If Joseph Wechsberg’s gypsies (page 100) were set up in café circumstances in almost any American city and let alone by the management, all concerned would prosper. The trouble is that the management is not willing to run a mere café: it dreams of being a night club with a floor show, a velvet rope to keep customers away, a doorman and a master of ceremonies. There are in New York at this moment, well out of the midtown hubbub, gypsy orchestras playing in cafés, but they are hopelessly under the thumb of a master of ceremonies. (Master of ceremonies: a stage-struck individual of insufficient talent to go on the stage.) The master of ceremonies vocalizes on his own account, and to that end shifts the orchestra into the current, popular songs and instructs the audience in what comes next. He is not an actor, nor an entertainer, nor a musician. He is the great enemy of café life in the United States. If he were in radio, he’d be running a quiz show.

Too little is known about the private life of the radio quiz master. His playmates before the microphone wallow in self-disclosure. For years now, they have shown us that almost any simple question will stump them. Their geography is as bad as their history. They are short on vocabulary, reasoning power, and arithmetic. But they come forward eagerly to broadcast their inability. In consequence, radio has devised a special way of life for the people who answer the quiz master’s questions: giving enough wrong answers, they automatically become eligible for the grand prize and accrued jackpot.

The pattern laid down for the quiz master is less rewarding. He must display at all times enthusiasm and admiration for the contestants. He must be gratified that their woeful responses are not even wider of the mark. Their faltering “I dunnos” would do credit to Jeans or Eddington or Kieran, he should imply. Missed by a hair, but a splendid effort, he proclaims.

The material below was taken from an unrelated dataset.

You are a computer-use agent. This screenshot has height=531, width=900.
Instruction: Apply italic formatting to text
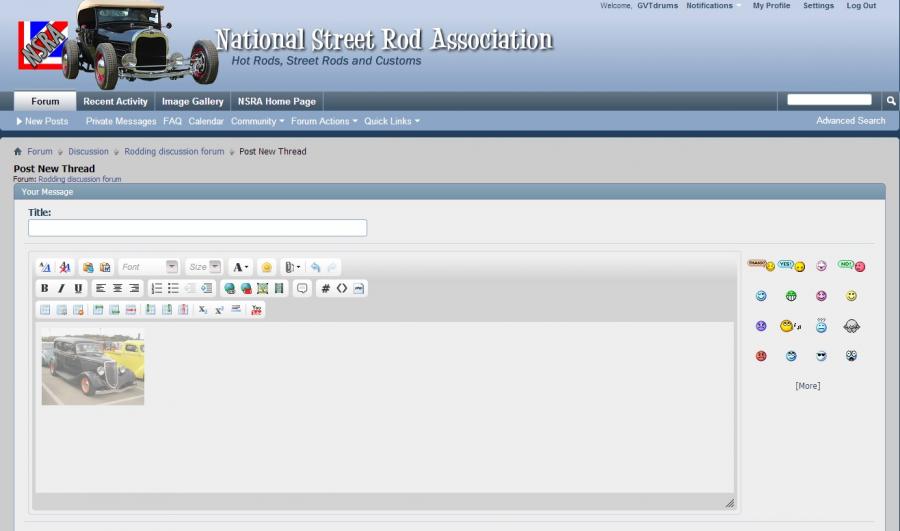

Dedicated to the reward of error, the quiz master can hardly escape a conditioned reflex peculiar to his calling. He will come in time, one supposes, to pulling on doors marked “Push,” accepting a biscuit Tortoni instead of ham and eggs, and thrusting costly gifts on the cab driver who lands him in Brooklyn instead of the Bronx. But before his reversal of values becomes complete, let him ponder the example of a heroic quiz master reported by R. J. Hicks (page 104).

Again on the gypsy music, it stands very nearly by itself as an all-night pleasure. If one first hears it in a café about nine P.M., he is likely to find, on next looking at his watch, that five or six hours have sped by. The Cuban danzon, built up throughout the night with imperceptibly increasing tension, achieves a similar dominance over the listener. Joseph Hergesheimer’s description of the danzon in San Cristobal de la Habana — a subtle and persuasive book — is worth rereading and, for that matter, a reprinting by Alfred Knopf.

It was in Hergesheimer’s Java Head, you will recall, that the Manchu princess married the Salem shipmaster and went to live in a McIntire house in Essex County. Her tiny brocaded slippers and exotic finery are still to be seen at the Essex Institute, only a few steps from the Peabody Museum’s scrimshaw work of which MacKinley Helm is writing (page 106). C. W. M.